What you will do: There is material below. Print exactly the lines starting at the line with "This screenshot has height=336, width=377." and ending at the line with "The width and height of the screenshot is (462, 577).", ends included, and no others.

[Opening Records shown section]

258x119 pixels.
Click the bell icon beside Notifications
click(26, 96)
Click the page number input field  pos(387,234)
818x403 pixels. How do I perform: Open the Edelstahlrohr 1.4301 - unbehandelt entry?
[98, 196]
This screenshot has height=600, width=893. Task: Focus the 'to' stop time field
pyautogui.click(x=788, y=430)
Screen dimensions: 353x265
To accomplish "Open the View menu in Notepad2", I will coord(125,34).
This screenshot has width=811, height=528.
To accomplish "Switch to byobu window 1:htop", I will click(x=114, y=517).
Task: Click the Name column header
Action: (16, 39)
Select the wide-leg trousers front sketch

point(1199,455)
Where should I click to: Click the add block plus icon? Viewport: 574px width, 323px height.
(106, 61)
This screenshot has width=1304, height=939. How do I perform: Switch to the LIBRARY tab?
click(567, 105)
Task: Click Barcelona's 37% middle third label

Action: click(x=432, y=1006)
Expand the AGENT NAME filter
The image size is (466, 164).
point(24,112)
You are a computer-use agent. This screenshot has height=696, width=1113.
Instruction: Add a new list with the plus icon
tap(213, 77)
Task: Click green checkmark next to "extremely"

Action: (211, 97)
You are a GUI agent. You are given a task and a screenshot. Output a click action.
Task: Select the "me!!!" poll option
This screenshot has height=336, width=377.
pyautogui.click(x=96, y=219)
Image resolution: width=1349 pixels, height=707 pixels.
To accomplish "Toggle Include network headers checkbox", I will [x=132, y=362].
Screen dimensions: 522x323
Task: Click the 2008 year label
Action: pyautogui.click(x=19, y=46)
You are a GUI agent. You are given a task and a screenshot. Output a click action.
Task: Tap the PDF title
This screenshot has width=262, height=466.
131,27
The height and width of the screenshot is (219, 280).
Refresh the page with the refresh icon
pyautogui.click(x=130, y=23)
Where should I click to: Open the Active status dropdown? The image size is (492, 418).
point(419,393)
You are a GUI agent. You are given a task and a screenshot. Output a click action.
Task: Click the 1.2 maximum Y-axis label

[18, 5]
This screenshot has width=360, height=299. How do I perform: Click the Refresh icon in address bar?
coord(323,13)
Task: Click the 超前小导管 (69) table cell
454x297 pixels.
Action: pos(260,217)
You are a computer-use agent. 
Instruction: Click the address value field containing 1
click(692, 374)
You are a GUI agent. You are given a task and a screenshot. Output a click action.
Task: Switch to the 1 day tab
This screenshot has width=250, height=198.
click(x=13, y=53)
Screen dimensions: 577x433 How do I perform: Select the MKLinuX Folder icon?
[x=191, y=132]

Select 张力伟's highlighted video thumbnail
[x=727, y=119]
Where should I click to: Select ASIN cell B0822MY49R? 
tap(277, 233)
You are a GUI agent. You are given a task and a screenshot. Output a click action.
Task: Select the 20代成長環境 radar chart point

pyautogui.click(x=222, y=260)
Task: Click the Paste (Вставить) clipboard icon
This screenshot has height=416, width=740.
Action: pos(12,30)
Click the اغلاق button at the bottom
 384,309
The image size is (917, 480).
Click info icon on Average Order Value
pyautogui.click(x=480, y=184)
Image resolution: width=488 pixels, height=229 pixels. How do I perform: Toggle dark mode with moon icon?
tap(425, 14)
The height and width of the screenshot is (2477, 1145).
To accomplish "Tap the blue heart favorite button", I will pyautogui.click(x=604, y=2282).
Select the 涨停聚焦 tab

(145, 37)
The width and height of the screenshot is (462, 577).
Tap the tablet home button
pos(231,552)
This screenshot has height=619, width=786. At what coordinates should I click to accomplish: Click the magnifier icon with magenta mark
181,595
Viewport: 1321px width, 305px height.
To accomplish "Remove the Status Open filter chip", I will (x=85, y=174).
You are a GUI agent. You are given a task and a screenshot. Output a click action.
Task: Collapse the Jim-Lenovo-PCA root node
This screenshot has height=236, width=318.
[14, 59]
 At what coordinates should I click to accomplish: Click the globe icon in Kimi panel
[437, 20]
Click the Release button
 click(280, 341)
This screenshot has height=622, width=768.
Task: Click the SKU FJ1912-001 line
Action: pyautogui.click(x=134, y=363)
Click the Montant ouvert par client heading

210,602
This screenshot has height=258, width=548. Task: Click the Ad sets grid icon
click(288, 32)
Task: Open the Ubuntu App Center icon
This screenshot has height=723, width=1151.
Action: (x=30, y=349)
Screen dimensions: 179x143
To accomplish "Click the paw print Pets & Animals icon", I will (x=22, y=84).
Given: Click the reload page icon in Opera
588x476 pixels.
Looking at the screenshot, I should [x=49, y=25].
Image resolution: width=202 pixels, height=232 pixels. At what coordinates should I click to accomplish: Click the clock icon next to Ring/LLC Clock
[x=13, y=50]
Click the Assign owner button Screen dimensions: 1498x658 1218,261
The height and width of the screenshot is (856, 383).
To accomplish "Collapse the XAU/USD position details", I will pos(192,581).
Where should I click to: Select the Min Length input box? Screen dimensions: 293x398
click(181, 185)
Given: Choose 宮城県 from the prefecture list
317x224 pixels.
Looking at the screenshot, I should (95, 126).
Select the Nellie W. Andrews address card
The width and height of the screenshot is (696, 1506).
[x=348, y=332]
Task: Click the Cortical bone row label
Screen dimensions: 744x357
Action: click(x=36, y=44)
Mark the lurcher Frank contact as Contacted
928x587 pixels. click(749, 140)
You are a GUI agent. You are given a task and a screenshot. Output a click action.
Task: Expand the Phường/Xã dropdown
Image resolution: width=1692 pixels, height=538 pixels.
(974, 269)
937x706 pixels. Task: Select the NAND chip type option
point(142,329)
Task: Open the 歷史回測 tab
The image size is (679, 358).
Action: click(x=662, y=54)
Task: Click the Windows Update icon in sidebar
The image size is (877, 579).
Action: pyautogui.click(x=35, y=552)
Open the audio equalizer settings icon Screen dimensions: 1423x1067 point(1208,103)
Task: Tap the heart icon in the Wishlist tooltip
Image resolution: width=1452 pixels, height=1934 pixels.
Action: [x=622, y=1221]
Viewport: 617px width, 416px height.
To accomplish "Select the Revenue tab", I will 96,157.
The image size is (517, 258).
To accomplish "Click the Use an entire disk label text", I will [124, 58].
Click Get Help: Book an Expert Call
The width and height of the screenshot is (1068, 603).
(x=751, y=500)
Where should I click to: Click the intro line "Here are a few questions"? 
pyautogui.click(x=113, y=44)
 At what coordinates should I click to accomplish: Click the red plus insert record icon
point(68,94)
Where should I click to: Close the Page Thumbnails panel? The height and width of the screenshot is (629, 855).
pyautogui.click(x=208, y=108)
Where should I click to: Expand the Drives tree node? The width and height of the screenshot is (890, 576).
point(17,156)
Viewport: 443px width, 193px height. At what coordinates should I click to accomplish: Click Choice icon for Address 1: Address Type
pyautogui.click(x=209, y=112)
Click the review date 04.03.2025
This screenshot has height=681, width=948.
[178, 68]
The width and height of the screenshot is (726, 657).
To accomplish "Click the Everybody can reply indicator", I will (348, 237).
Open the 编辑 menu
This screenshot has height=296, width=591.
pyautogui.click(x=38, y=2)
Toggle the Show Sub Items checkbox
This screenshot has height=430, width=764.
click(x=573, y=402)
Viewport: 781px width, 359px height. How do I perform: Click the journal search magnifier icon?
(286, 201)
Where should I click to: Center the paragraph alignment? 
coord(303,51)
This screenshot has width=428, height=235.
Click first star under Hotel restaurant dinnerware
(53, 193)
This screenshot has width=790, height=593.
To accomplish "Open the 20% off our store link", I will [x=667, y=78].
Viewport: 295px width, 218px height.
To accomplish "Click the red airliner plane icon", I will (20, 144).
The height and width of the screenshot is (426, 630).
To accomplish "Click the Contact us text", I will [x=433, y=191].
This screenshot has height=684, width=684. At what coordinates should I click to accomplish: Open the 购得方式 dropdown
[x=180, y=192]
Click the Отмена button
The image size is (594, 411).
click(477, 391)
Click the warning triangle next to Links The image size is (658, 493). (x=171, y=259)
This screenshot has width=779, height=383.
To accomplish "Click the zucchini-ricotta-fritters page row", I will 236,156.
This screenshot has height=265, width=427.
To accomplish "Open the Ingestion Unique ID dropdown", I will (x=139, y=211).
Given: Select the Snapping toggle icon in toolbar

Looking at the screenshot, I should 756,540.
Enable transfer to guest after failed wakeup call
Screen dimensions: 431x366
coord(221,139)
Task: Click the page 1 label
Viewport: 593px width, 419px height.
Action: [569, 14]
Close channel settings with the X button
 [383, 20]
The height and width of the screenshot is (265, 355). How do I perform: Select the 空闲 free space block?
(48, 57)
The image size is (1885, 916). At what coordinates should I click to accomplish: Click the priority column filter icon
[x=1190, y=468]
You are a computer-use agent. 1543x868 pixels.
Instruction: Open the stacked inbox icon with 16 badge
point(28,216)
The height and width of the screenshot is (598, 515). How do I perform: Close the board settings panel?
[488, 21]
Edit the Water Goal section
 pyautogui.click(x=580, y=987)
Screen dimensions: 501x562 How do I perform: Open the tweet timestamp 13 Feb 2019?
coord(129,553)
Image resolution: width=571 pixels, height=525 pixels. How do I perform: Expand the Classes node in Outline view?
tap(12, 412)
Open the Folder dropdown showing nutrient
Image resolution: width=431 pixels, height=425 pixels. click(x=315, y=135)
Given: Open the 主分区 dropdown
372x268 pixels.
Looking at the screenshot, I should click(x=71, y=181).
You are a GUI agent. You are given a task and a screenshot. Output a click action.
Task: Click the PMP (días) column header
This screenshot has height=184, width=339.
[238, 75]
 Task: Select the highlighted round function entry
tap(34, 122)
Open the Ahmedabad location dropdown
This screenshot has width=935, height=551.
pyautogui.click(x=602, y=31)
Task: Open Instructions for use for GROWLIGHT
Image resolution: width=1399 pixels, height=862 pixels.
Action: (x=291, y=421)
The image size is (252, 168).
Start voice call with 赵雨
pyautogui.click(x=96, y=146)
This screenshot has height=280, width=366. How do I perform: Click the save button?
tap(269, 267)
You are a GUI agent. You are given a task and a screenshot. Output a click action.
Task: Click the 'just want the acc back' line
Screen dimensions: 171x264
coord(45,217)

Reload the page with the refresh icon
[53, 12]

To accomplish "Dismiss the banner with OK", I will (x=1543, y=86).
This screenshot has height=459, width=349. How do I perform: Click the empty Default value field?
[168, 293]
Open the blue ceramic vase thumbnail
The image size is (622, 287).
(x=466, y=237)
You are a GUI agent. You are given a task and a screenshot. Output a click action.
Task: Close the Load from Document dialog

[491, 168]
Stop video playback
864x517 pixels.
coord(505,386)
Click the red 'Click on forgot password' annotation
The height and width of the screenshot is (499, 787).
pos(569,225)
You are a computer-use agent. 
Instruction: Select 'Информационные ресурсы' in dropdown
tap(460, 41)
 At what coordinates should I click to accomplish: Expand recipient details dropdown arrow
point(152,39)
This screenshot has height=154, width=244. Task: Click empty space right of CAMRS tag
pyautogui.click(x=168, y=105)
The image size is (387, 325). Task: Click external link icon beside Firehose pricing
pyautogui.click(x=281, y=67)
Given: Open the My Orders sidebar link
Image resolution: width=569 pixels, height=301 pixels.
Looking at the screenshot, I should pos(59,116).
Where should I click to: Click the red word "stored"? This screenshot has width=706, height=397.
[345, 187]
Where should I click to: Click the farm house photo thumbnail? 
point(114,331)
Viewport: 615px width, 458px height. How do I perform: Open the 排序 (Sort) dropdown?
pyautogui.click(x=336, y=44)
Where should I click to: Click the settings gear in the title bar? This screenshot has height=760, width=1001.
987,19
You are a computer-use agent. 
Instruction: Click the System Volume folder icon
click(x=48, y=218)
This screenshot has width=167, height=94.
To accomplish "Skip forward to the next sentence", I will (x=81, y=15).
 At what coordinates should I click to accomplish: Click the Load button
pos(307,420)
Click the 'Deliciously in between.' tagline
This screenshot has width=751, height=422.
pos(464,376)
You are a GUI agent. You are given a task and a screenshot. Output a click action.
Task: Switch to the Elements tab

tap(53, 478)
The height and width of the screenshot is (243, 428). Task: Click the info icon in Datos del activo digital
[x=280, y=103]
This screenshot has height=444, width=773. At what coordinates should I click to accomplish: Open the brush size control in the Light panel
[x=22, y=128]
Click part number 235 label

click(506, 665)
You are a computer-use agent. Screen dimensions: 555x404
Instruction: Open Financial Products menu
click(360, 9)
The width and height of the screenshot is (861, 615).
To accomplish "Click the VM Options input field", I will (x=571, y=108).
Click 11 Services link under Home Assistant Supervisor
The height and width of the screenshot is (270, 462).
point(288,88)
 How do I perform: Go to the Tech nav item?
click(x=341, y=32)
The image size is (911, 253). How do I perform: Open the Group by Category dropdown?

[Closing Records shown section]

Exercise output:
This screenshot has height=336, width=377.
pyautogui.click(x=96, y=219)
Image resolution: width=1349 pixels, height=707 pixels.
To accomplish "Toggle Include network headers checkbox", I will [x=132, y=362].
Screen dimensions: 522x323
Task: Click the 2008 year label
Action: pyautogui.click(x=19, y=46)
You are a GUI agent. You are given a task and a screenshot. Output a click action.
Task: Tap the PDF title
This screenshot has width=262, height=466.
131,27
The height and width of the screenshot is (219, 280).
Refresh the page with the refresh icon
pyautogui.click(x=130, y=23)
Where should I click to: Open the Active status dropdown? The image size is (492, 418).
point(419,393)
You are a GUI agent. You are given a task and a screenshot. Output a click action.
Task: Click the 1.2 maximum Y-axis label

[18, 5]
This screenshot has width=360, height=299. How do I perform: Click the Refresh icon in address bar?
coord(323,13)
Task: Click the 超前小导管 (69) table cell
454x297 pixels.
Action: pos(260,217)
You are a computer-use agent. 
Instruction: Click the address value field containing 1
click(692, 374)
You are a GUI agent. You are given a task and a screenshot. Output a click action.
Task: Switch to the 1 day tab
This screenshot has width=250, height=198.
click(x=13, y=53)
Screen dimensions: 577x433 How do I perform: Select the MKLinuX Folder icon?
[x=191, y=132]

Select 张力伟's highlighted video thumbnail
[x=727, y=119]
Where should I click to: Select ASIN cell B0822MY49R? 
tap(277, 233)
You are a GUI agent. You are given a task and a screenshot. Output a click action.
Task: Select the 20代成長環境 radar chart point

pyautogui.click(x=222, y=260)
Task: Click the Paste (Вставить) clipboard icon
This screenshot has height=416, width=740.
Action: pos(12,30)
Click the اغلاق button at the bottom
 384,309
The image size is (917, 480).
Click info icon on Average Order Value
pyautogui.click(x=480, y=184)
Image resolution: width=488 pixels, height=229 pixels. How do I perform: Toggle dark mode with moon icon?
tap(425, 14)
The height and width of the screenshot is (2477, 1145).
To accomplish "Tap the blue heart favorite button", I will pyautogui.click(x=604, y=2282).
Select the 涨停聚焦 tab

(145, 37)
The width and height of the screenshot is (462, 577).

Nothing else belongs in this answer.